SOURCE TEXT.
** Begin **
Thanks a lot for your comments! In spite of the expensive shipping
costs, I guess there are some site that would ship internationally...
Do you happen to know any?

Best wishes,
Ric



 
Date: 08 Feb 2007 08:30:06
From: Flasherly
Subject: Re: what IS good coffee?
On Feb 7, 6:15 pm, "RicBrazil" <ricgu...@terra.com.br > wrote:
> Hi Everyone
>
> I live in Brazil, and it's really difficult here for me to get coffee
> from other countries. There are cultural reasons, I guess, since
> Brazilians tend to like Brazilian coffee only. I also believe there's
> some kind of protection for Brazilian farmers and this kind of thing.
> What we hear all the time is that Brazilian coffee is getting better
> and better, with more and more producers investing in technology and
> stuff so as to improve the overall quality of our coffee. The idea of
> "gourmet" coffee, even though it's still quite new, has become more
> and more widespread. Considering my limitations is this respect, and
> the fact that I really like espresso coffee, I've been tasting lots of
> Brazilian coffees and trying to make a selection of my favorite ones.
> To my taste, I've been able to make lots of excellent espresso shots,
> with good crema and everything. But, then again, I mean "to my taste."
> I've had the opportunity to travel to the US and Europe a few times,
> and I was able to taste coffee from other regions and even bring some
> here and blend with Brazilian beans. I'm usually impressed by the
> acidity levels of "foreign" coffees, which seem to be much higher. But
> even in this respect I've made some progress by finding some Brazilian
> beans with quite good acidity levels (again, to MY taste!) Well...
> recently a friend of mine traveled to Costa Rica and brought me some
> Britt coffee (Tarrazu, Poas and Central Valle). I've done some
> research here and found out that opinions vary when it comes to Britt.
> Even so, there were people who sounded really enthusiastic about it.
** End **
SUPPLIED INFORMATION.
** Begin **
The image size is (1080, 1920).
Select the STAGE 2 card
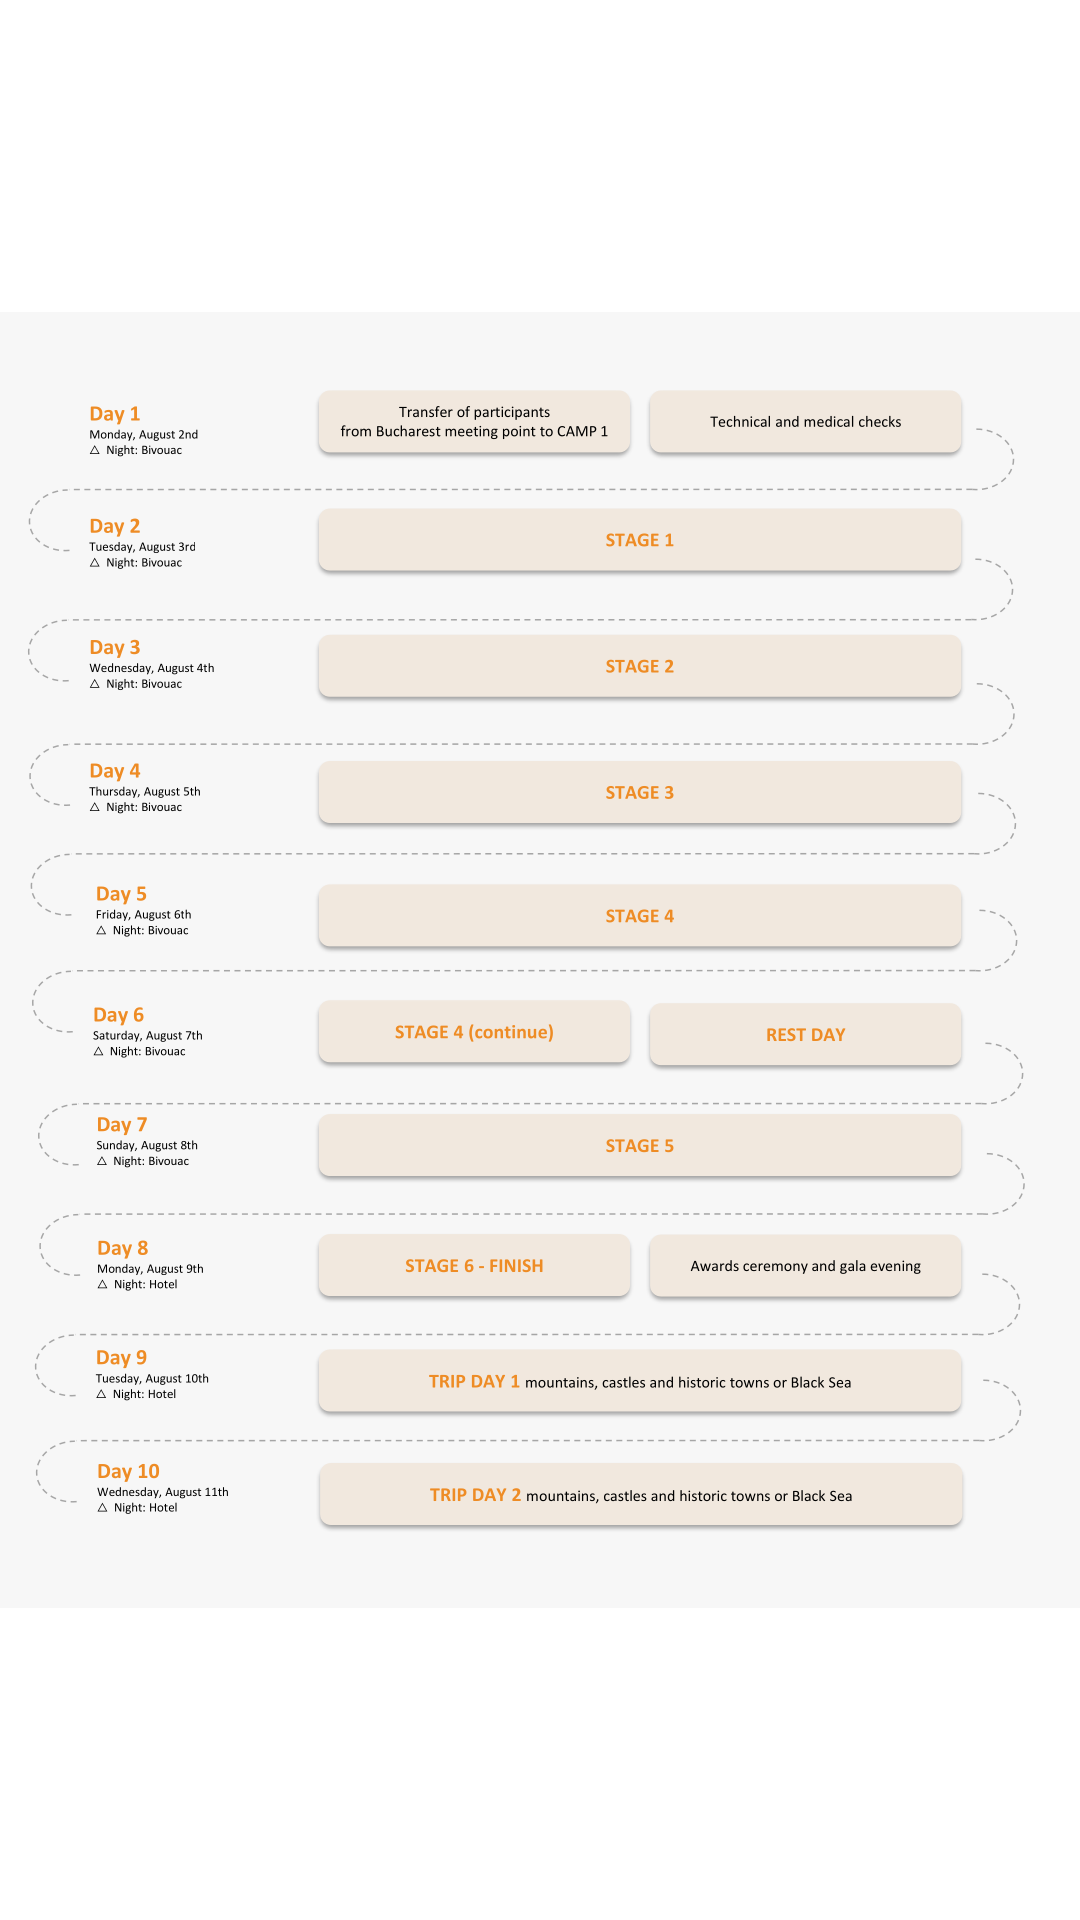point(640,666)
** End **
Continue the coffee forum thread, picking up after its last line. The data has no role in what is asked here.

> (Just one little detain that I know means a lot to most of you, guys:
> I don't roast my coffee yet.) Well, I HATED all three Britt types! In
> my understanding, they were way overroasted and way too bitter. So, my
> question is: does the fact that I really like some Brazilian coffees
> and hated a highly-regarded Costa Rican make me a complete stupid when
> it comes to coffee tasting? Should I stop liking my dear Brazilian
> shots and change my concepts? Of course I'm joking, but I'm really
> under the impression that I know NOTHING about coffee... One more
> thing, has any of you ever tried some "gourmet" Brazilian coffee and
> liked it?
> Many thanks,
> Ricardo

Hi. First -- I think it's sad to hear you say you can't take what you
want from coffees everywhere, if that's what you want to try. Nobody
should say this is only good -- not that, and say you have to believe
this. Take coffee from everywhere and learn. I have ordered Costa
Rican coffee (ha... also looked at paperwork for Costa Rican permanent
residency a few days ago - I'm curious. Somebody I know went to Costa
Rica last year to live because the government said he could no longer
work and drive because he drank a little beer). I thought the Costa
Rican Tarrazu I had very good. This time I tried Mexican, but too much
- all the same bag weight on two types Mexican. Soft, maybe mild. I
like hairy fur in the back of my throat after drinking coffee. I
really enjoy now some new African Zambia Estate for that. It's heavy
and thick. Plus, it's red. I like to make coffee more red than
brown. If you can try Arab African coffee, Arabica beans -- often
people say they are better than South American Robusta. I don't know
but they say. Yes, and to roast coffee beans is very good and fun,
too. Good luck with new beans and enjoy.



 
Date: 08 Feb 2007 08:27:04
From: stereoplegic
Subject: Re: what IS good coffee?
i love brazilians as well, and most espresso blends use a dry-
processed brazil as their base. which brings me to my next point: most
costa rican coffees are wet-processed or "washed", most brazilians are
dry-processed. washed coffees tend to be brighter, that is, higher in
acidity. unless you got a pulped natural costa, these would probably
be a little too bright for shots of espresso. pulped natural
brazillians are supposed to make very good straight shots.

RicBrazil wrote:
> Hi Everyone
>
> I live in Brazil, and it's really difficult here for me to get coffee
> from other countries. There are cultural reasons, I guess, since
> Brazilians tend to like Brazilian coffee only. I also believe there's
> some kind of protection for Brazilian farmers and this kind of thing.
> What we hear all the time is that Brazilian coffee is getting better
> and better, with more and more producers investing in technology and
> stuff so as to improve the overall quality of our coffee. The idea of
> "gourmet" coffee, even though it's still quite new, has become more
> and more widespread. Considering my limitations is this respect, and
> the fact that I really like espresso coffee, I've been tasting lots of
> Brazilian coffees and trying to make a selection of my favorite ones.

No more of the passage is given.